Work instructions -
Every line of the records below that has the word "agent" should be copied.
----- Material provided -----
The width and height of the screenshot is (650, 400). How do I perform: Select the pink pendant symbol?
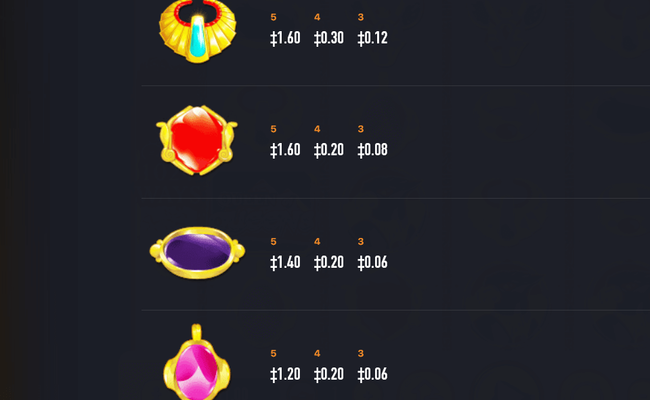pyautogui.click(x=197, y=362)
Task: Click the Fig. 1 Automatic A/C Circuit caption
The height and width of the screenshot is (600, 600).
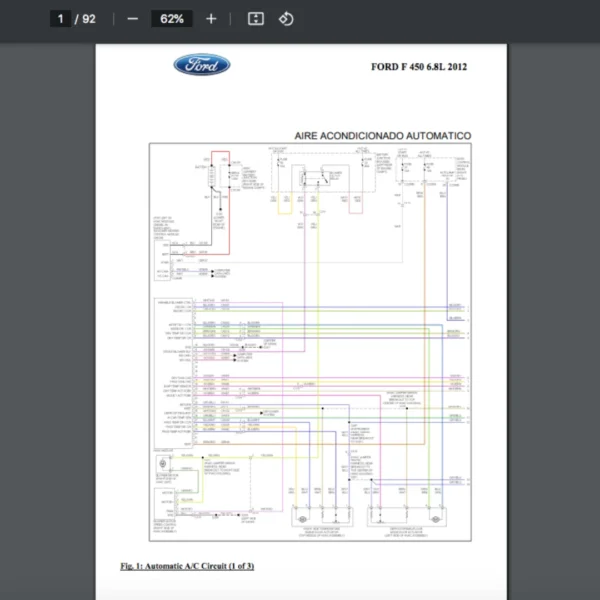Action: pos(187,566)
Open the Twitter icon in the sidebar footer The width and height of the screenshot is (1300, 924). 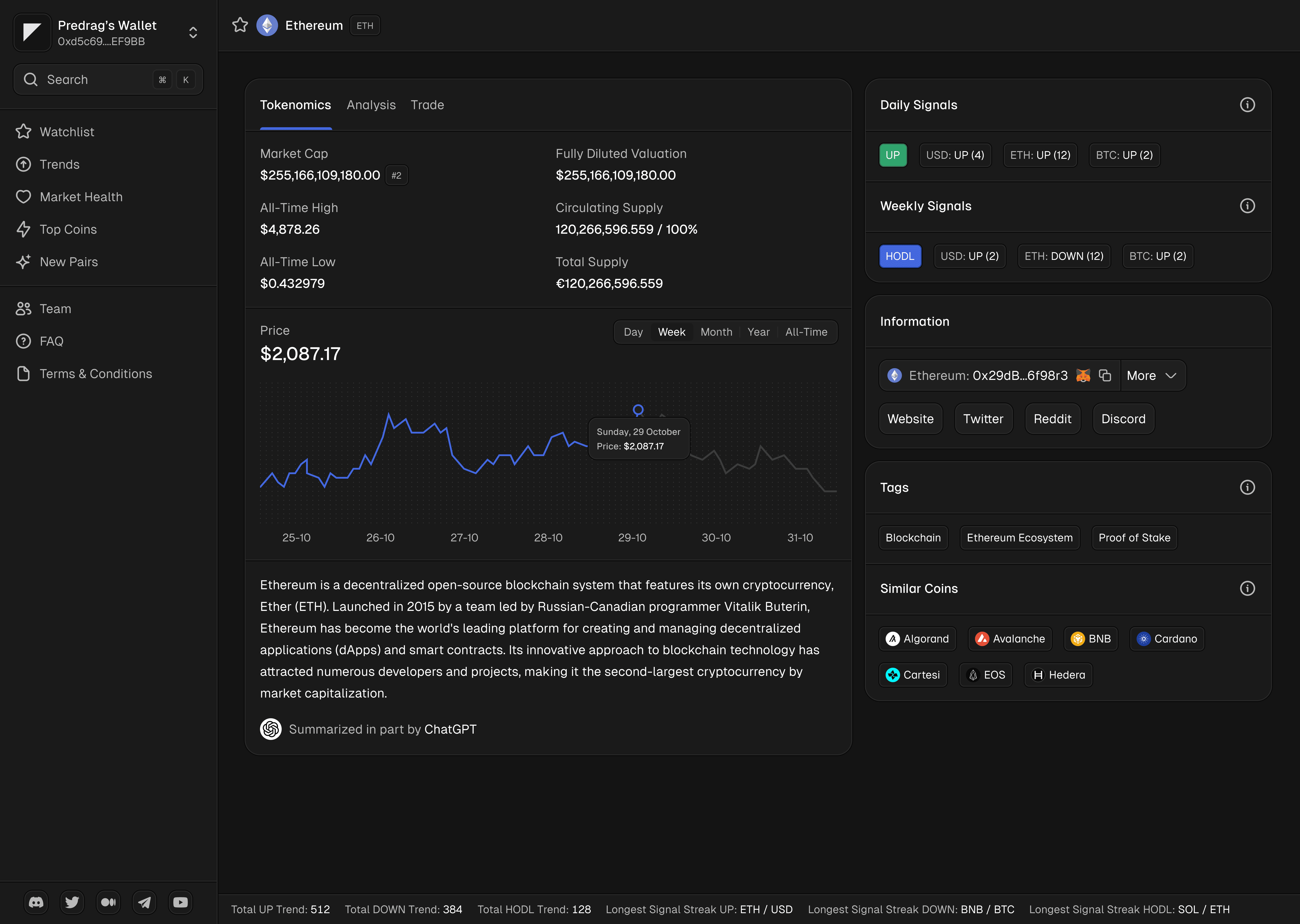pos(72,902)
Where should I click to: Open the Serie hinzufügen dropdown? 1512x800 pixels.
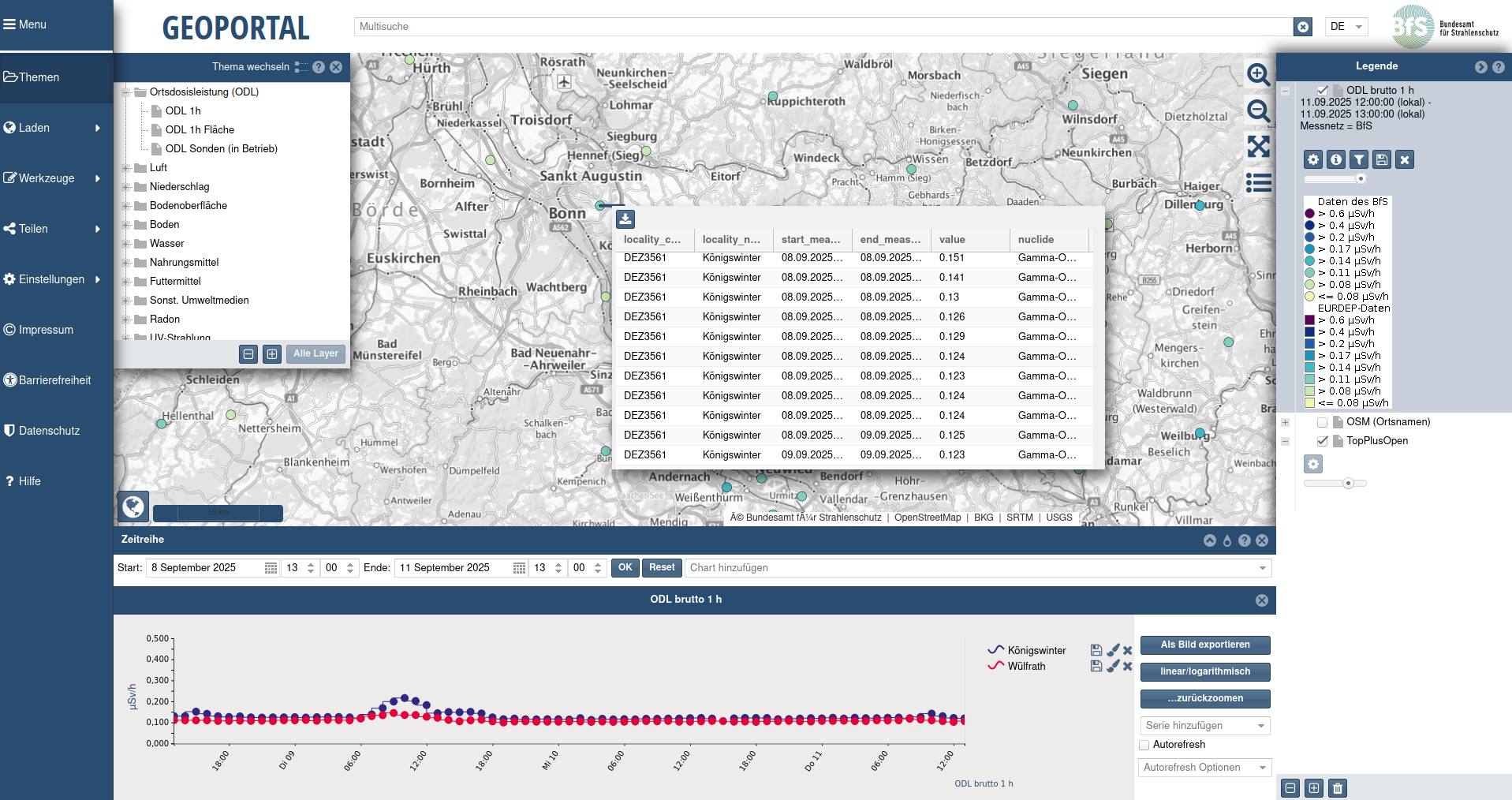[1204, 726]
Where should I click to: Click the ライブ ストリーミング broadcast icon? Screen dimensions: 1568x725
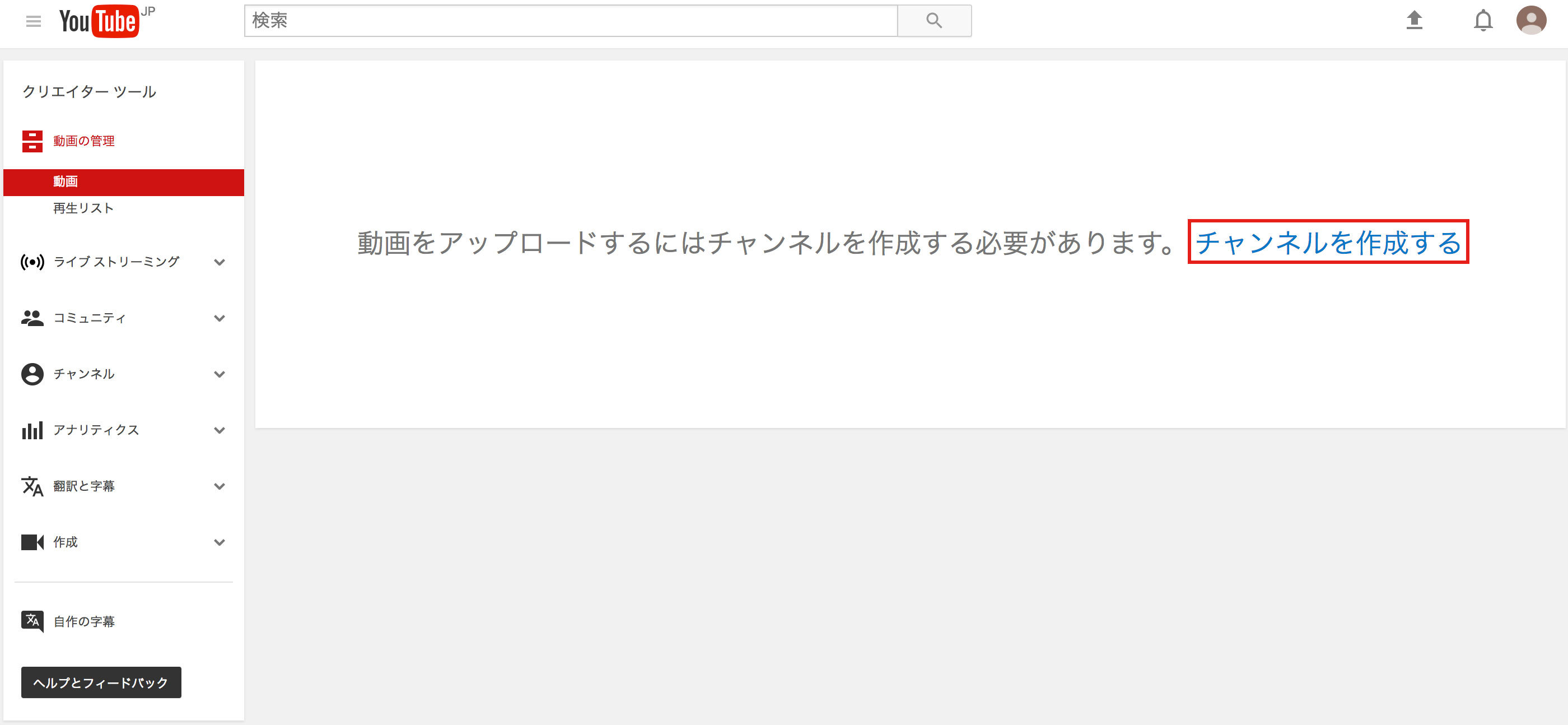tap(32, 262)
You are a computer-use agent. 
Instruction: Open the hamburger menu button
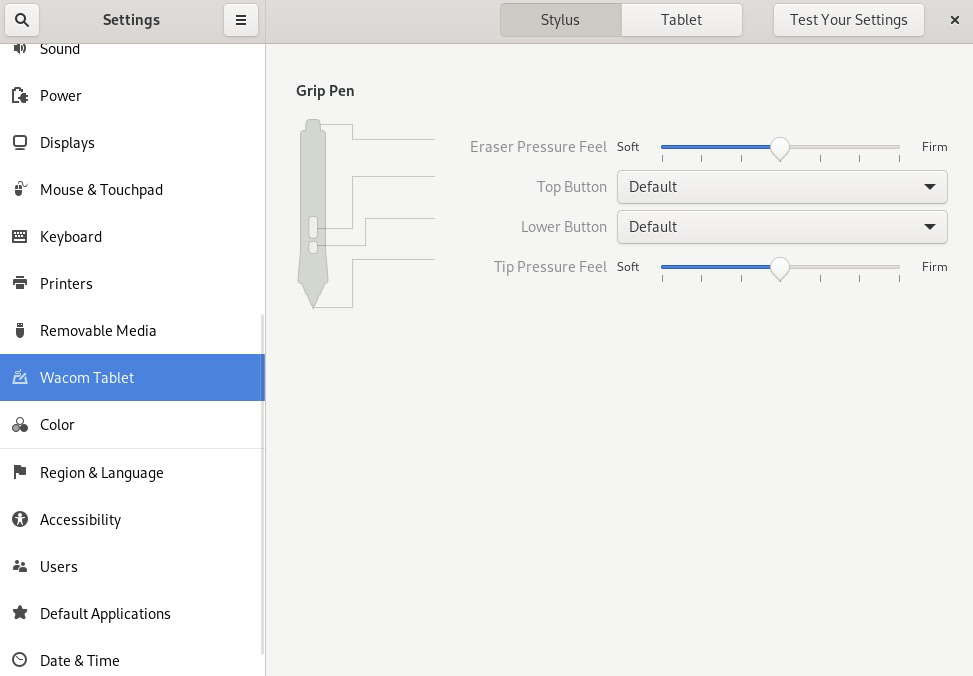[x=241, y=20]
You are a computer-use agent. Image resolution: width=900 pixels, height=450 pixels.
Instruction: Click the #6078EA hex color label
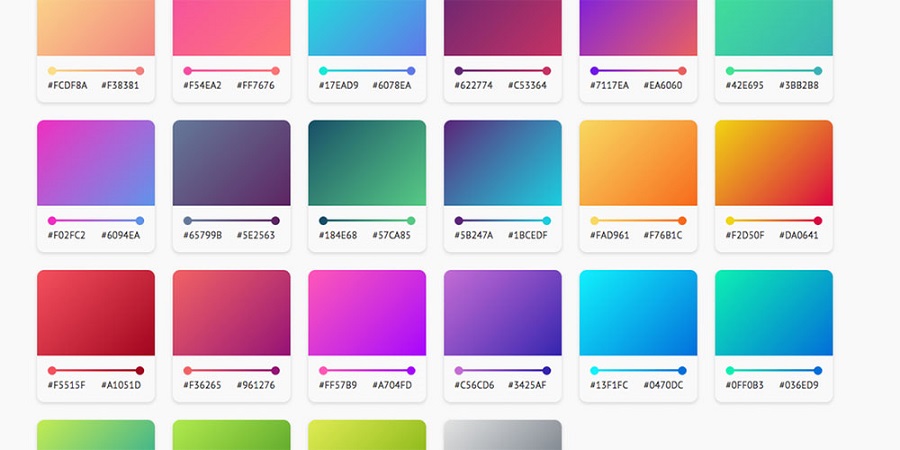[392, 86]
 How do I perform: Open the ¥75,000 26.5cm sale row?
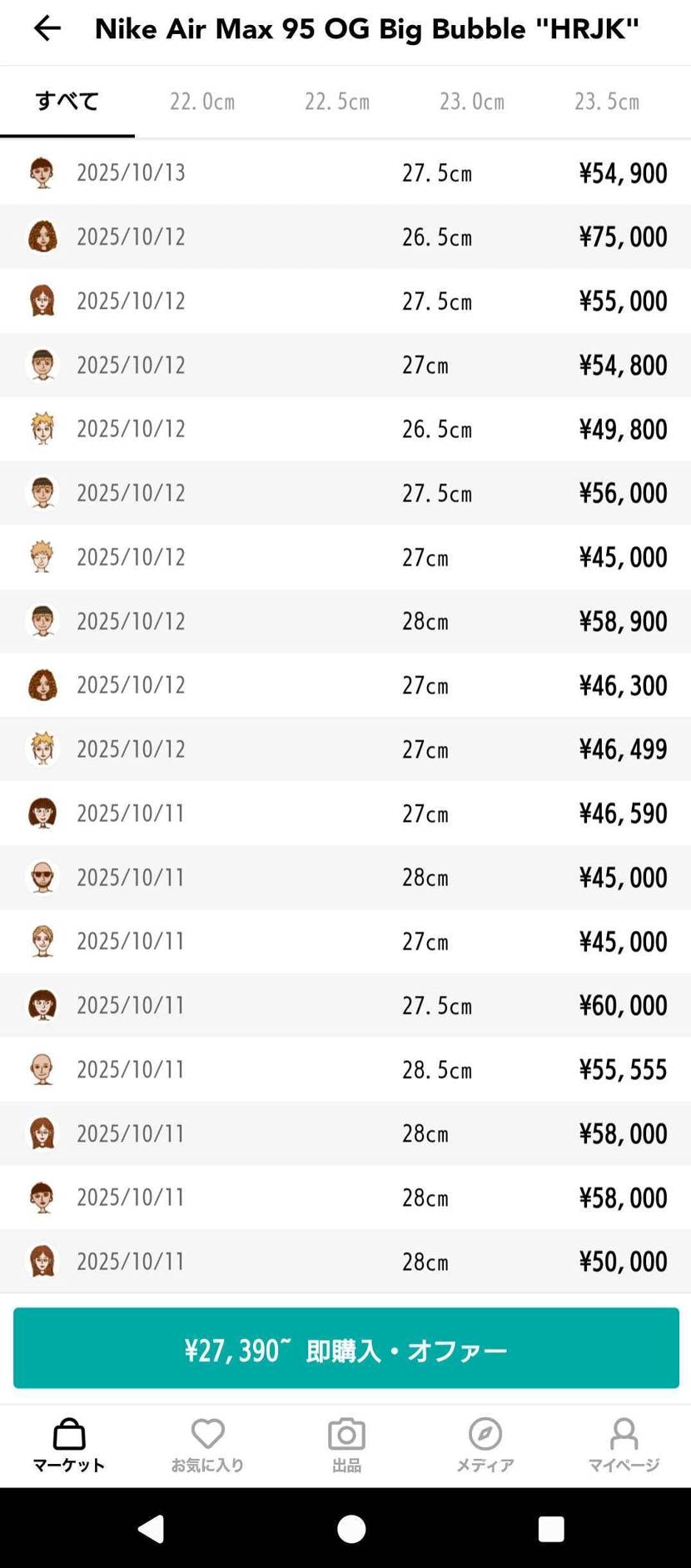pos(346,236)
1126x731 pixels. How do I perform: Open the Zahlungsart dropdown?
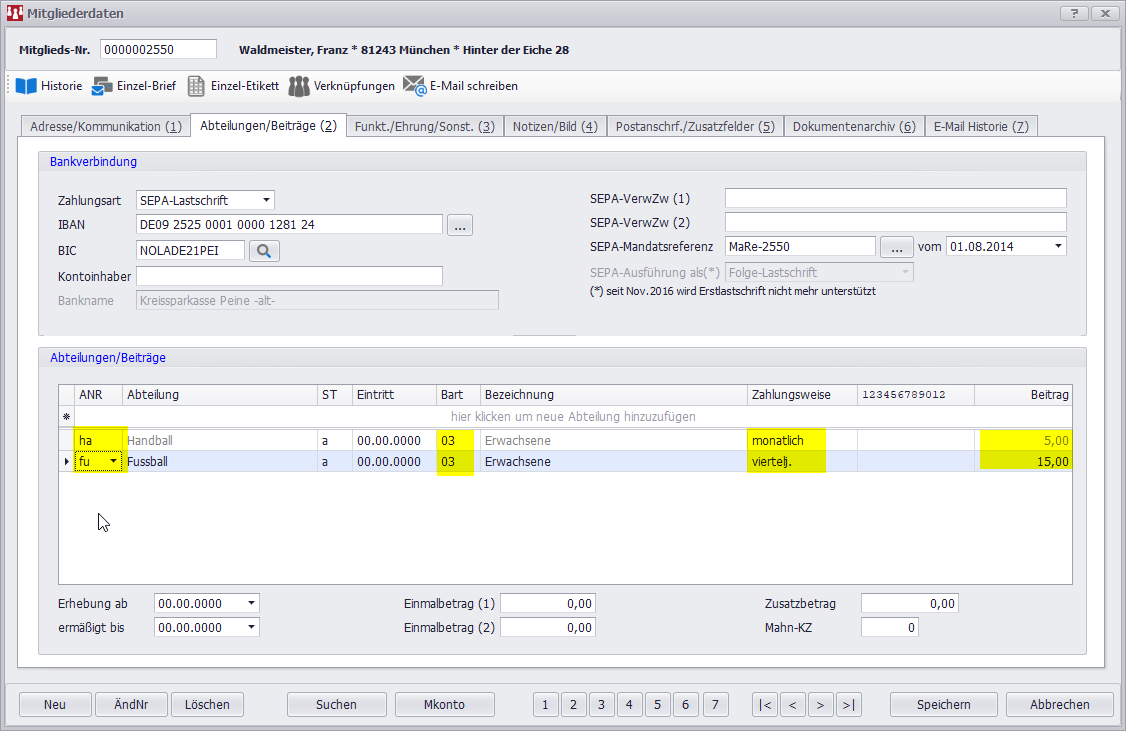click(x=265, y=200)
-----
Written answer -
You are a computer-use agent. 
You are a computer-use agent. Image resolution: width=900 pixels, height=450 pixels.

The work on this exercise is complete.